Why Anthony Albanese now wants higher paid workers to take wage cuts in real terms – while backing unions calling for a 7 per cent increase for lower wages over the minimum wage
- The government only wants low-wage wages to keep up with inflation
- The ACTU wants a seven percent increase in the minimum wage
And Anthony Albanese’s Labor government says big pay increases should only be for the lowest wage earners – and the higher paid workers may need to take an effective pay cut.
They support union calls to raise the minimum wage in line with inflation by seven percent to $22.88 an hour in the annual review by the Commission on Fair Work.
But they warn that people who are paid better shouldn’t also expect to get an automatic wage increase to keep up with inflation, and may be forced to cut wages in real terms instead.
The latest cost of living figures reveal that inflation has fallen from a 32-year high of 7.8 percent in December to 6.8 percent in the year to February.
The Labor government of Prime Minister Anthony Albanese is now proposing that higher-wage workers who are not on minimum wage should continue to receive inflation-less wage increases (the PM is pictured live with girlfriend Jodi Haydon)
The government, in its submission to the Fair Work Commission’s annual wage review, endorsed calls for a minimum wage to catch up with inflation.
But they opposed giving each worker a wage increase commensurate with the cost of living, and said their main focus was on increasing low wages.
“It will be important for the commission to balance all risks while ensuring that the real wages of low-wage workers do not decline,” she added.
This does not suggest that, across the board, wages should automatically increase with inflation, nor should inflation be the only consideration in determining wages.
The current economic conditions are exceptional, difficult and expected to be temporary.
“The approach recommended by the government is specifically about low wages in a macroeconomic context.”

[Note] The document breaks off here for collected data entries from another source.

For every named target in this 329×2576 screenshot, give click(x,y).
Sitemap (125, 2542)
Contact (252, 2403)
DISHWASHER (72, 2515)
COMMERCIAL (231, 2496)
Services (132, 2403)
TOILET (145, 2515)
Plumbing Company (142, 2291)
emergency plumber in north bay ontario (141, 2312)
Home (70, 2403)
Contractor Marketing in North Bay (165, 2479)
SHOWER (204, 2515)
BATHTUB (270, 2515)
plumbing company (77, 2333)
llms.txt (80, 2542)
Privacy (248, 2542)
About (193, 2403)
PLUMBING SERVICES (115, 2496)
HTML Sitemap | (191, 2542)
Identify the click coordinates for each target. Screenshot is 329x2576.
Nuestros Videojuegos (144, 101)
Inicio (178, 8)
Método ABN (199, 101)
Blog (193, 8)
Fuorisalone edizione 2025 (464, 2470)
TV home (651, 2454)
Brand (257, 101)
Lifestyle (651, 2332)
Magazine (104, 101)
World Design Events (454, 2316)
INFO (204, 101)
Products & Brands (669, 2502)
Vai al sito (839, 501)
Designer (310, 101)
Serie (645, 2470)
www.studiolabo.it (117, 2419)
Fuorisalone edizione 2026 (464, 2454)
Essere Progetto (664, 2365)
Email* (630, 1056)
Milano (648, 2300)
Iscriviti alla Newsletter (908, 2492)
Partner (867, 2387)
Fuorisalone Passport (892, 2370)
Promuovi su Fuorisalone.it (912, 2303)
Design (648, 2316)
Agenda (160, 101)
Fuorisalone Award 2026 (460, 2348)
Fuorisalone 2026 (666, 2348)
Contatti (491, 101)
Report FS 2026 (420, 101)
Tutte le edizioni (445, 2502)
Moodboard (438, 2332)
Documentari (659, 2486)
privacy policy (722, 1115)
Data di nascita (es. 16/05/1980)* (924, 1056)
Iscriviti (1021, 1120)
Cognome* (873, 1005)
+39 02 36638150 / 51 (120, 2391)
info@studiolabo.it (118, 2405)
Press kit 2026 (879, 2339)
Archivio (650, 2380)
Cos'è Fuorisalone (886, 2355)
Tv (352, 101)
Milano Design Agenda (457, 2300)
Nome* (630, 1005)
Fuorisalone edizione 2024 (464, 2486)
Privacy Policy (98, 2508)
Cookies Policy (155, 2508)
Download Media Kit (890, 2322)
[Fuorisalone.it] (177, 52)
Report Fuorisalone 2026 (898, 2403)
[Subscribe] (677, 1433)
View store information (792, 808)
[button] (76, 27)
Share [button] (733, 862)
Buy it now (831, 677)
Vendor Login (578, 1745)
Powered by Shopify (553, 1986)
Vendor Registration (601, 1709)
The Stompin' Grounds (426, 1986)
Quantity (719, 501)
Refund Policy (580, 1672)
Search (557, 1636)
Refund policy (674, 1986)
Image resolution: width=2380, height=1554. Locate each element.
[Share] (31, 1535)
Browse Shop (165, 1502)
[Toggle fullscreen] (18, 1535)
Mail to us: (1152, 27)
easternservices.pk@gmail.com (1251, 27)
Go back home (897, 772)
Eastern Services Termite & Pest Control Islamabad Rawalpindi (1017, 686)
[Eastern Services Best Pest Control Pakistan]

Senior Labor figures, including Chancellor of the Exchequer Jim Chalmers, have disputed RBA Governor Philip Lowe’s assertion that generous wage increases versus low wages could lead to a wage price spiral.
The Australian Council of Trade Unions is pushing for a 7 per cent wage increase, while the Australian Chamber of Commerce and Industry wants to cap it at 4 per cent, including a 0.5 percentage point increase in the compulsory pension starting on July 1.
By the time Fair Work Australia makes its decision in June, the ABS could have released the more comprehensive March quarter inflation data on April 26, followed by the less detailed April monthly inflation data on May 31.

There is no downward spiral, say labor figures (pictured, a Sydney waiter). But in its submission to the Fair Work Commission’s annual wage review, the federal government argued against giving every worker, other than those on minimum or low wages, a wage increase in line with inflation.
Inflation may also have abated by then, with the Reserve Bank of Australia forecasting the annualized CPI to fall 6.75 percent in March to 4.75 percent by December.
The Fair Work Commission last year awarded a pay rise of 5.2 percent to those earning the minimum wage, just above the inflation level of 5.1 percent in March 2022.
Retail workers got a pay raise on July 1, while hospitality and tourism employees had to wait until October 1.
This directly affected 180,000 minimum wage workers but had spillover effects on 2.7 million workers on bonuses.
Wages are not to blame for the rise in inflation, argued Dr Chalmers. Last year wage levels rose by 3.3 per cent, which means most workers are suffering from a decline in real wages.
But he noted that inflation remains an issue.
“While Wednesday’s monthly reading showed that inflation continues to moderate in welcome ways, it remains unacceptably high,” he said in an opinion piece for The Australian newspaper.
The government’s salary review report said that “the potential for a wage price spiral is currently low” indicating that inflation is likely to decline.
But she argued that lower-wage workers are more likely to suffer from higher inflation and therefore need a wage increase that persists.
“There are also risks associated with continued or greater-than-expected declines in the real wages of workers on the minimum wage and bonus wages,” the submission said.
“This could have a significant impact on the living standards of low-wage workers, and result in low-wage workers bearing a disproportionate burden of the macroeconomic adjustment needed to bring down inflation.”